Monday, February 21, 2011

Cookie Craving- The Beginning of a Mistake

It started with a deep craving for cookies. The rich, chocolaty, moist kind. The kind that Betty Crocker smiles down upon. The kind that melt in your mouth. Thus began my search for how to bake cookies sans oven.

All I had was a microwave. The Internet has plenty of "amazingly delicious bake-free microwave recipies". Most of them require ingredients like chocolate chips and dates and grated orange rind...which the Kirti Nagar Market doesn't hold. So I had to make do with vanilla essence, baking soda, sugar, eggs, and flour.

I was so excited I couldn't foresee what a disaster it would be. Ok, so it wasn't a complete disaster. I used plastic idli-molds to hold my palm-flattened blobs of dough. Seeing them rise through the speckled microwave window made me happy. They're supposed to rise, right?

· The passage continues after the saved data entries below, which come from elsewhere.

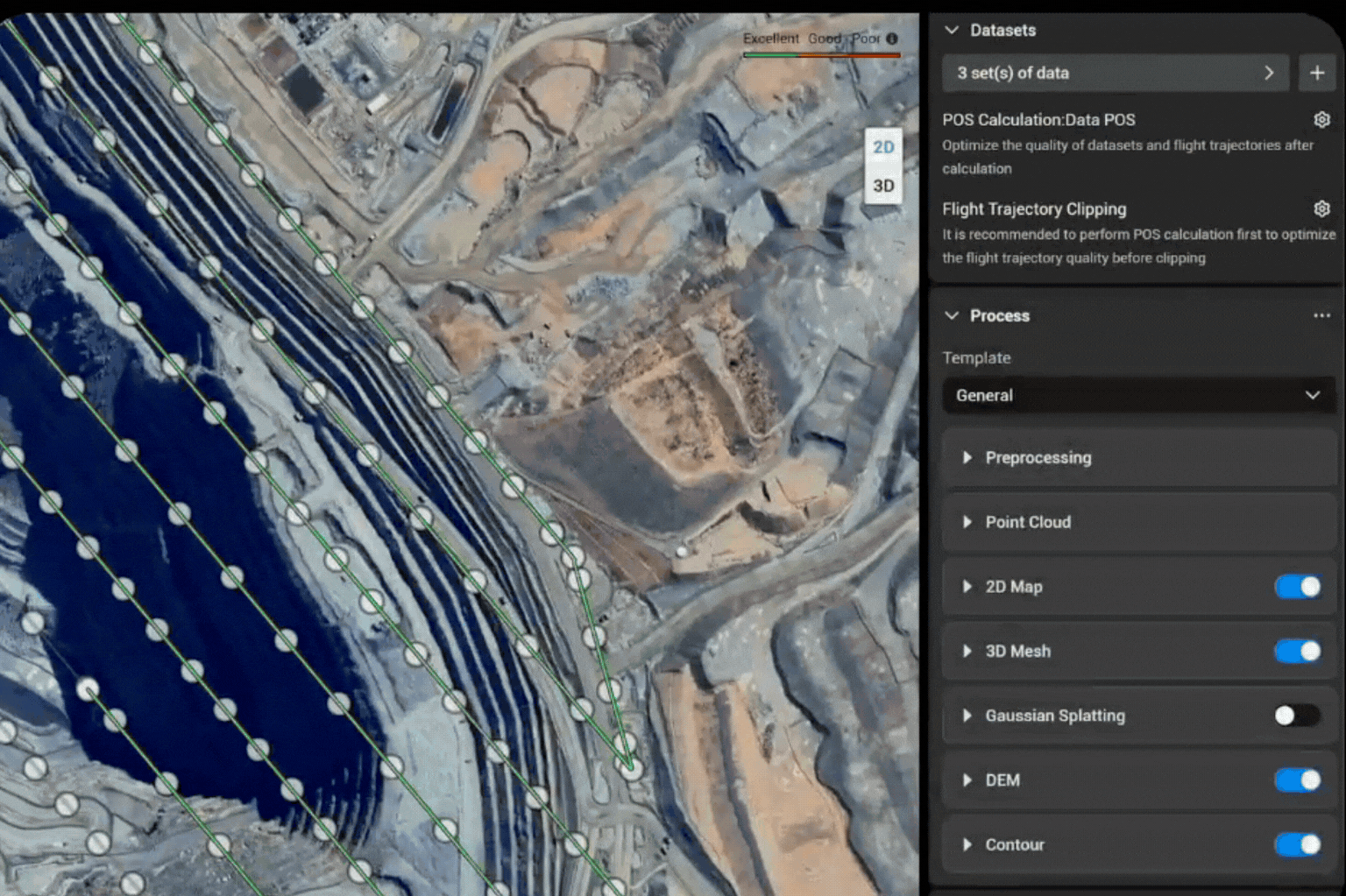
Task: Switch map view to 3D
Action: click(x=883, y=186)
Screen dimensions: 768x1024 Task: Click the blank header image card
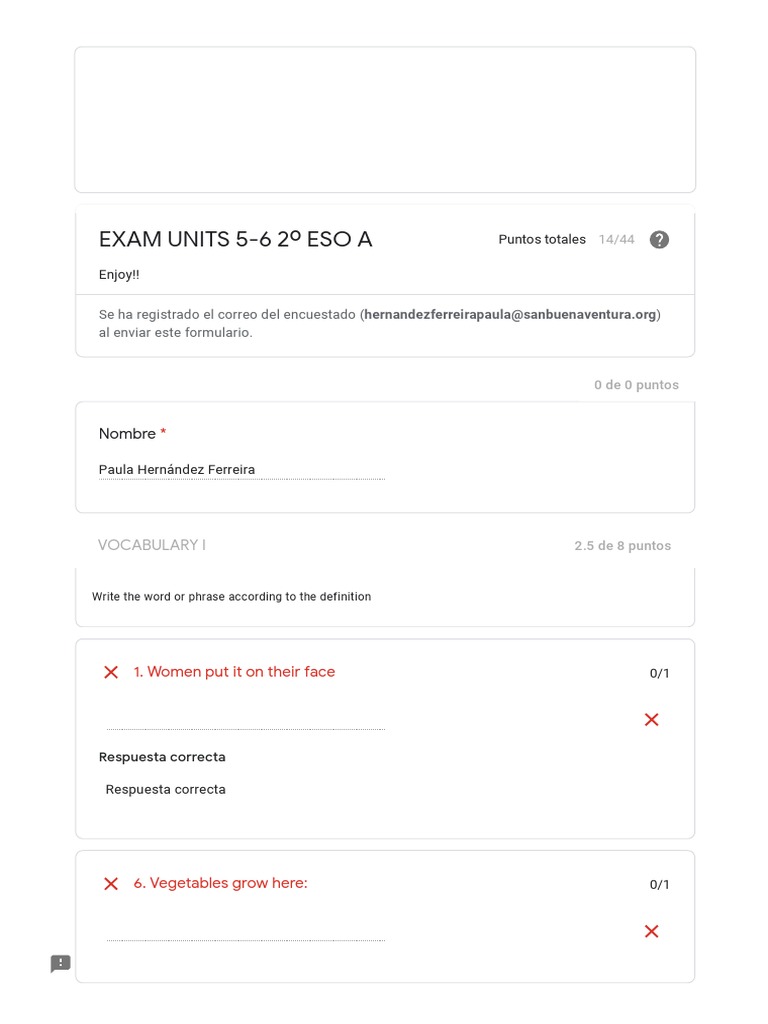pyautogui.click(x=385, y=119)
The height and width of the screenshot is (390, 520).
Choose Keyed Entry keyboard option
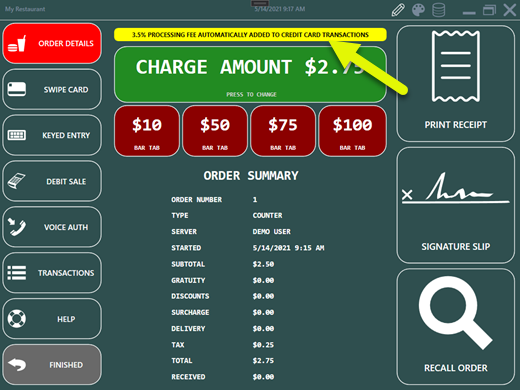[x=52, y=135]
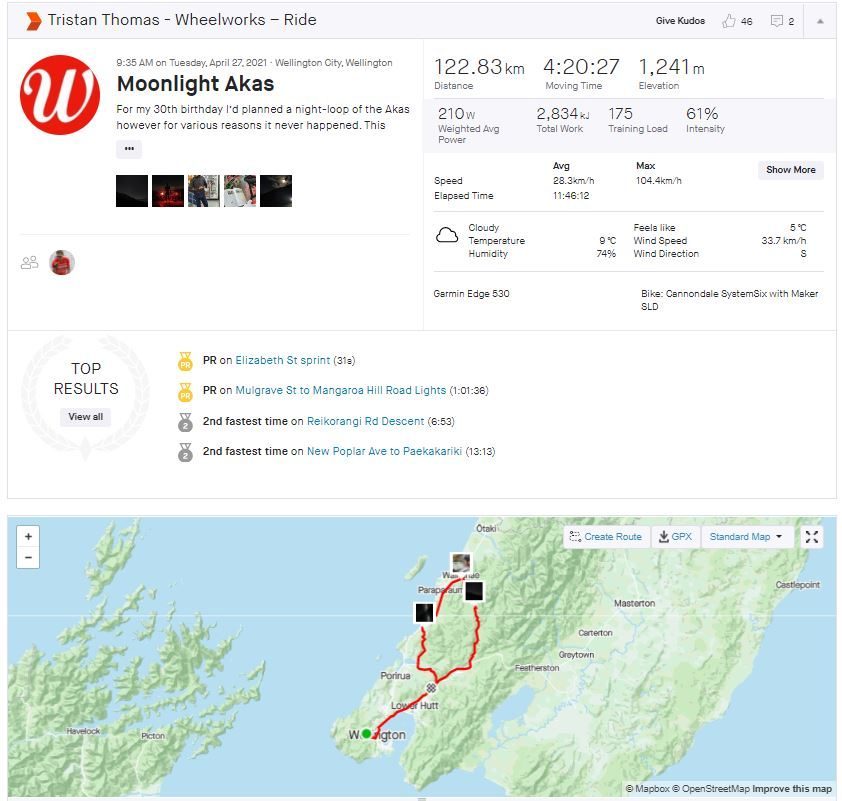The width and height of the screenshot is (842, 801).
Task: Open New Poplar Ave to Paekakariki link
Action: tap(384, 451)
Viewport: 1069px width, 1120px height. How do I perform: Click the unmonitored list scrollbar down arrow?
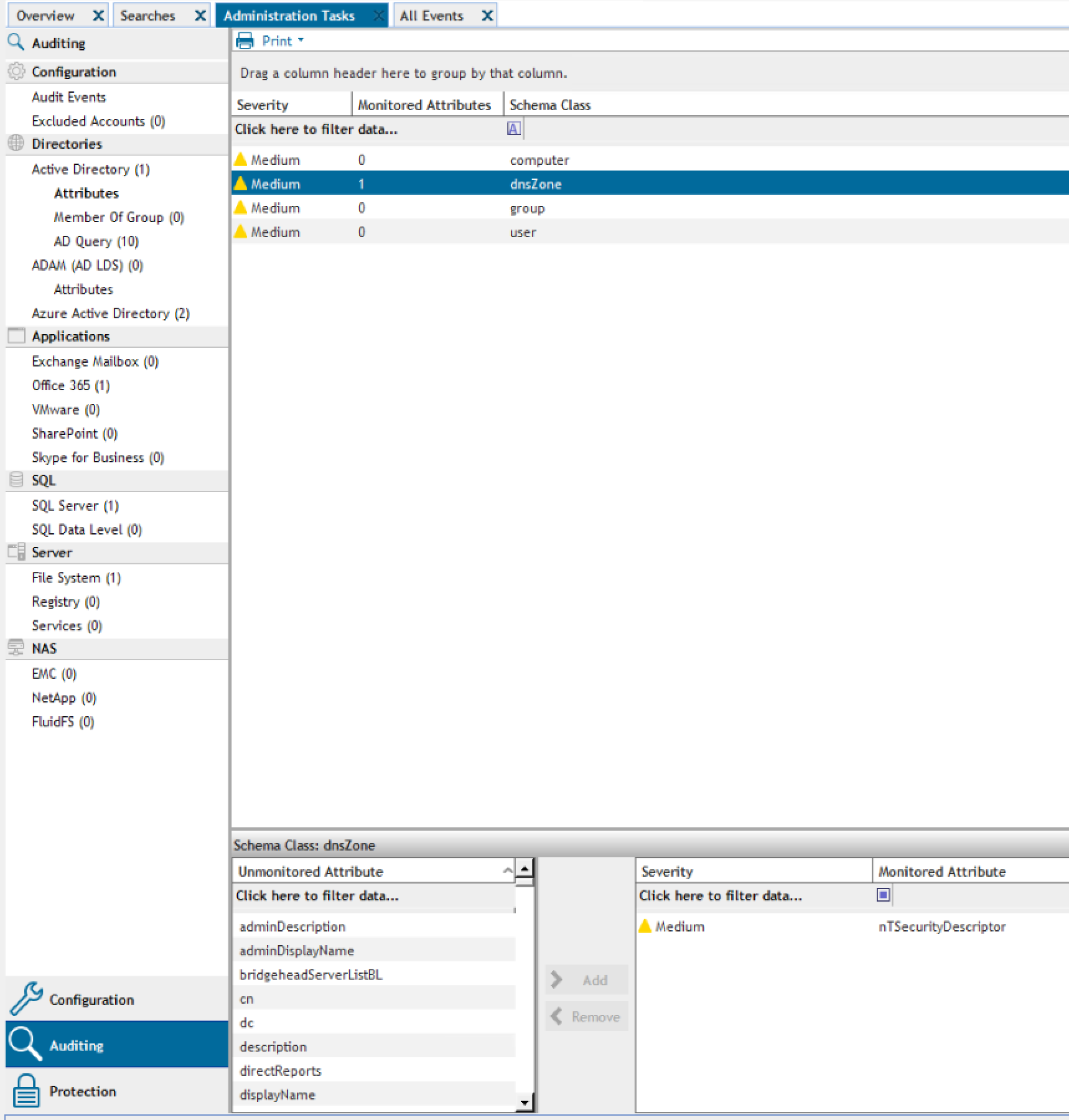tap(525, 1103)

I must be doing something right. This relief was short-lived. Soon enough, smoke began to rise menacingly from the back vent of the microwave. Shit, shit, shit. Stop. Open. The microwave won't open. Shit, shit, shit.

This was my trial cookie. I looked at the bowlful of dough and regretted using 2 and 2/3rd cups of flour. This was sugar overdose. As the stench of burnt sugar wafted through the house, my cookie-craving died a sudden death. One cookie down. Fifty-four more to go.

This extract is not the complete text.